Task brief: Given the records below, would you repeat exactly the lines that begin at the one containing "For every named target in this 129×2576" and end at the one containing "Mobile Number (297, 1121)", inclusive?

Dataset entries:
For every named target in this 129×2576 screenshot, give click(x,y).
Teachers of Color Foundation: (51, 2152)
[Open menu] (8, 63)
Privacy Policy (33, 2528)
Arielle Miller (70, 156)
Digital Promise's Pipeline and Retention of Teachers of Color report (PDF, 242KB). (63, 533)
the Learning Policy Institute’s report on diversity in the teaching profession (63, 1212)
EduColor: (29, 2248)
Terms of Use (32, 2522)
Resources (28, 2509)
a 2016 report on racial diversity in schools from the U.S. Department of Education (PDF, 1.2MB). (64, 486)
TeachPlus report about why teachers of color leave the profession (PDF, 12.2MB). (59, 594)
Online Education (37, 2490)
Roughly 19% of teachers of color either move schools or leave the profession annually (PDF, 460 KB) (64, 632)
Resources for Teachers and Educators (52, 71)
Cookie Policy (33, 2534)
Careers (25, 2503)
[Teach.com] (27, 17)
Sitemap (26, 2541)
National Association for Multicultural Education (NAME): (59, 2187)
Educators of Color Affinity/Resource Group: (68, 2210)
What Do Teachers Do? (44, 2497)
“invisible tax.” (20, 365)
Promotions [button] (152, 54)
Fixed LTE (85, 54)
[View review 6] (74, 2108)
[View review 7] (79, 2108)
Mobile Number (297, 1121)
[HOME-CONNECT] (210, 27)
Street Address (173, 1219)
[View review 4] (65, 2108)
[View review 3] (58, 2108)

---

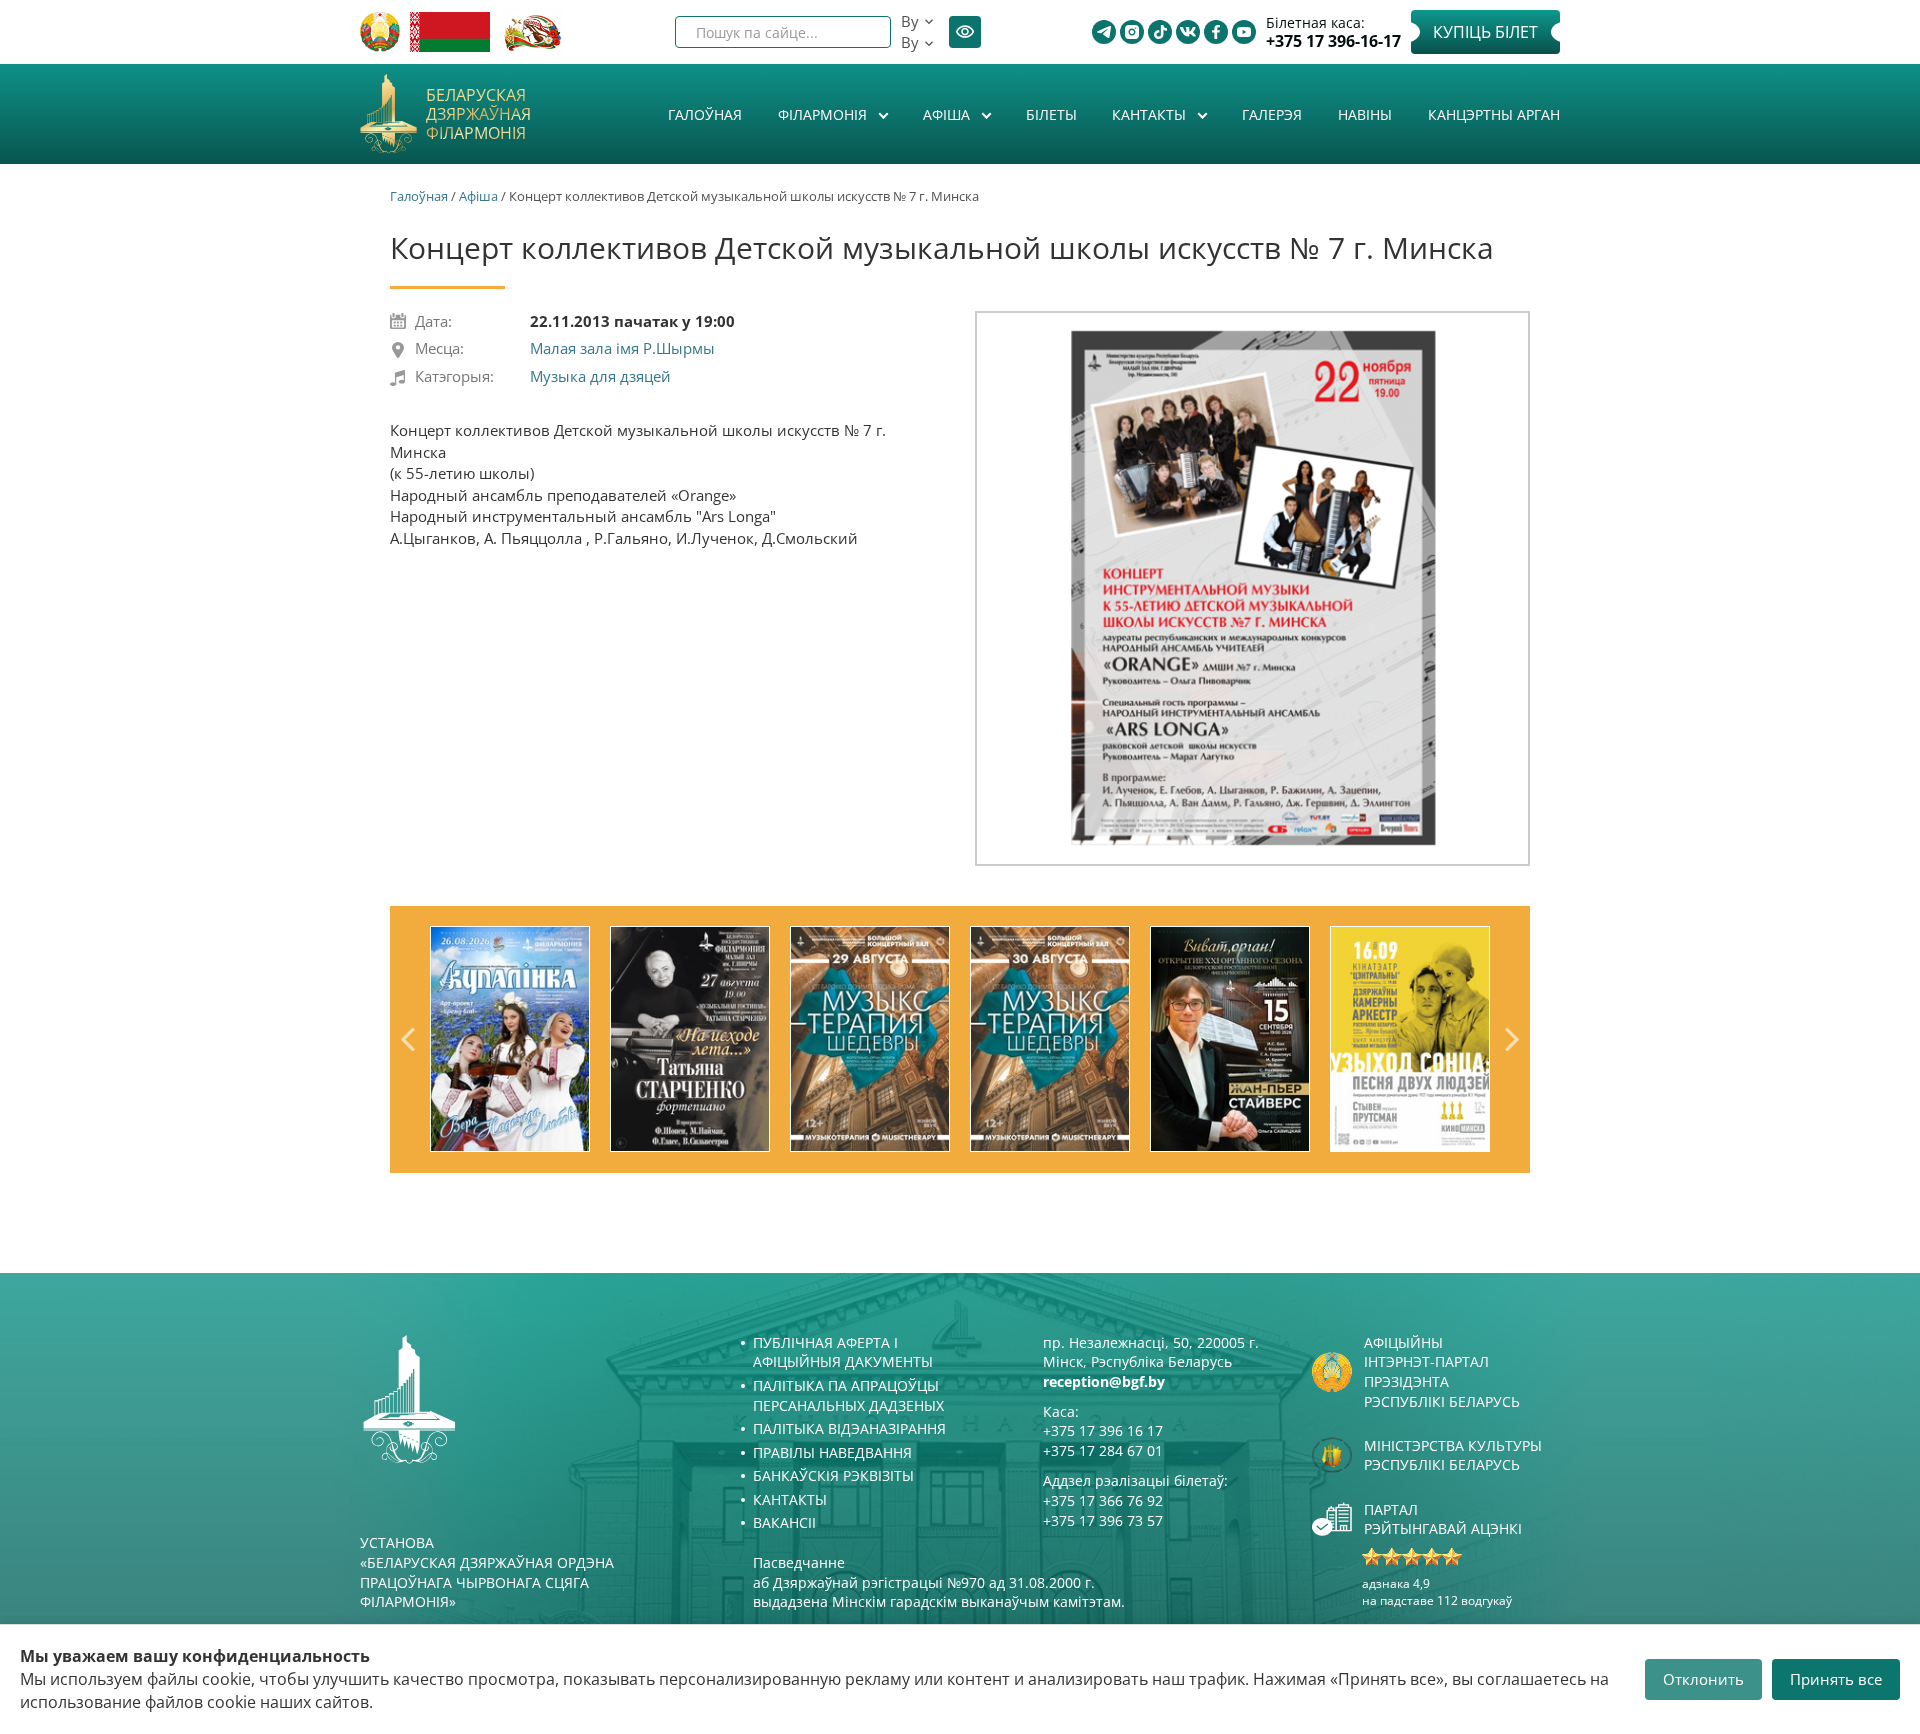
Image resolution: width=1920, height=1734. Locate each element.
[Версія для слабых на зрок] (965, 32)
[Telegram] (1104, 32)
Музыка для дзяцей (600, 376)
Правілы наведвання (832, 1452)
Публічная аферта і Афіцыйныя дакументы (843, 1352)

...

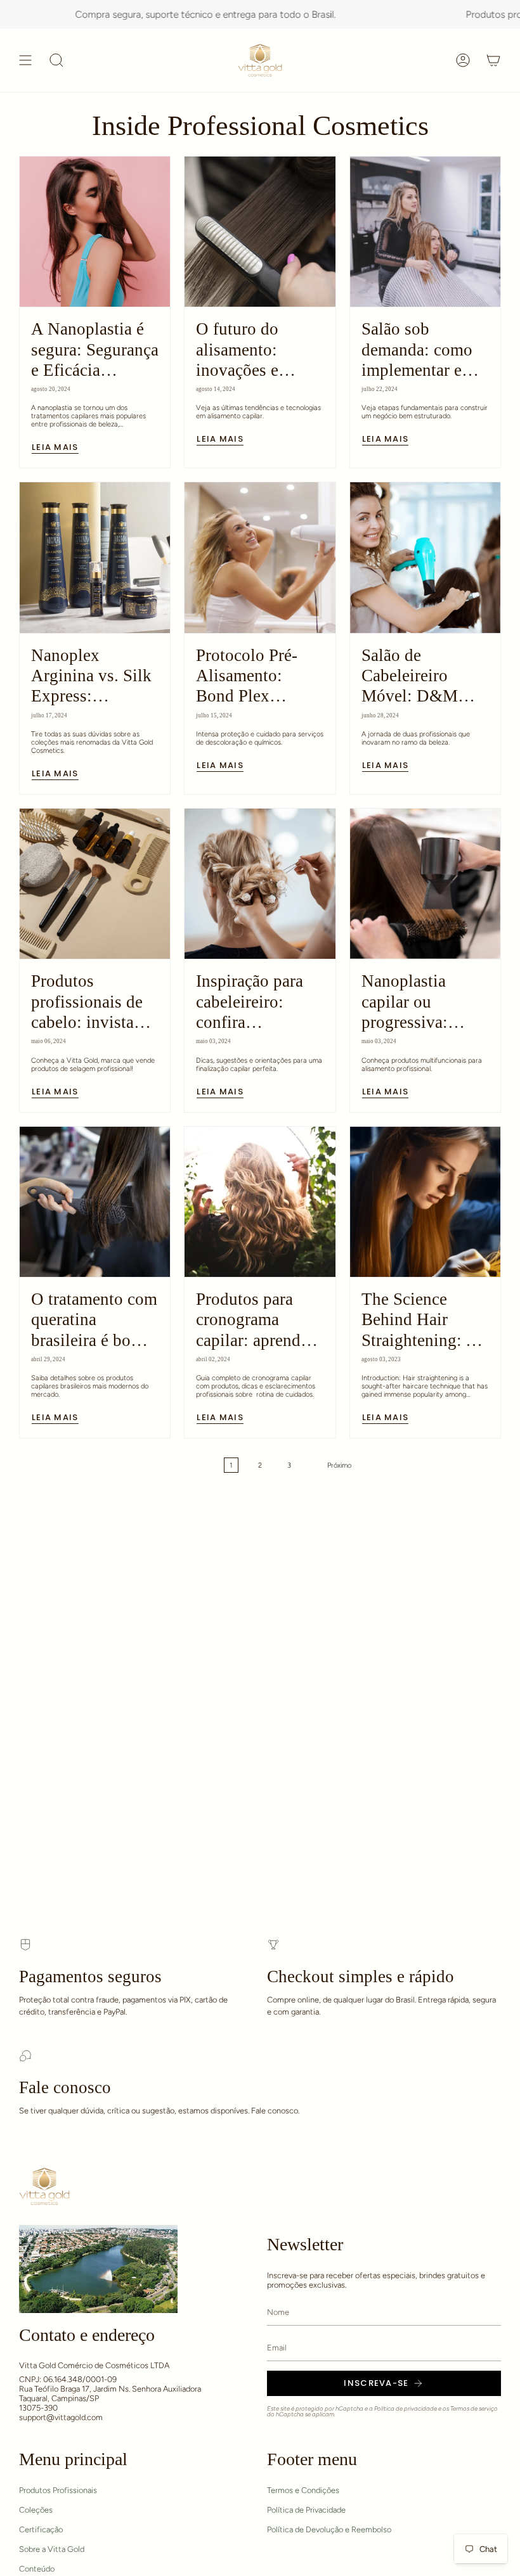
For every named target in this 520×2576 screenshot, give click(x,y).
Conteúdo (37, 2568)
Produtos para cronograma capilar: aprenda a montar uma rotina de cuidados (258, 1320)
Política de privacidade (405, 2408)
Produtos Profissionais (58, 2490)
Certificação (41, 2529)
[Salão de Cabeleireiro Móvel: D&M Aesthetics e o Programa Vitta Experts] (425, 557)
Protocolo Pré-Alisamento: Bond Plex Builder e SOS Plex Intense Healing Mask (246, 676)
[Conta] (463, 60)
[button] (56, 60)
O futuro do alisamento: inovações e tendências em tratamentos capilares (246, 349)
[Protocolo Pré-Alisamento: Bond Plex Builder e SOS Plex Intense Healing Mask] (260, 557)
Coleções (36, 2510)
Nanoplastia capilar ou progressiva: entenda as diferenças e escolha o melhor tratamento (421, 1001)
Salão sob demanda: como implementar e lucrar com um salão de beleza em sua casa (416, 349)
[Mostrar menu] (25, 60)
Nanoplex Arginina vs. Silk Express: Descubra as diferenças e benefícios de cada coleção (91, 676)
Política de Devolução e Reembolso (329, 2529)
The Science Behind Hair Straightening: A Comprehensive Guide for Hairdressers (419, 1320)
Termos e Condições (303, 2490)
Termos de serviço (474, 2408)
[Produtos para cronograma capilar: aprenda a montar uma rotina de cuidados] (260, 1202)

Exercise result:
For every named target in this 129×2576 screenshot, give click(x,y).
Teachers of Color Foundation: (51, 2152)
[Open menu] (8, 63)
Privacy Policy (33, 2528)
Arielle Miller (70, 156)
Digital Promise's Pipeline and Retention of Teachers of Color report (PDF, 242KB). (63, 533)
the Learning Policy Institute’s report on diversity in the teaching profession (63, 1212)
EduColor: (29, 2248)
Terms of Use (32, 2522)
Resources (28, 2509)
a 2016 report on racial diversity in schools from the U.S. Department of Education (PDF, 1.2MB). (64, 486)
TeachPlus report about why teachers of color leave the profession (PDF, 12.2MB). (59, 594)
Online Education (37, 2490)
Roughly 19% of teachers of color either move schools or leave the profession annually (PDF, 460 KB) (64, 632)
Resources for Teachers and Educators (52, 71)
Cookie Policy (33, 2534)
Careers (25, 2503)
[Teach.com] (27, 17)
Sitemap (26, 2541)
National Association for Multicultural Education (NAME): (59, 2187)
Educators of Color Affinity/Resource Group: (68, 2210)
What Do Teachers Do? (44, 2497)
“invisible tax.” (20, 365)
Promotions [button] (152, 54)
Fixed LTE (85, 54)
[View review 6] (74, 2108)
[View review 7] (79, 2108)
Mobile Number (297, 1121)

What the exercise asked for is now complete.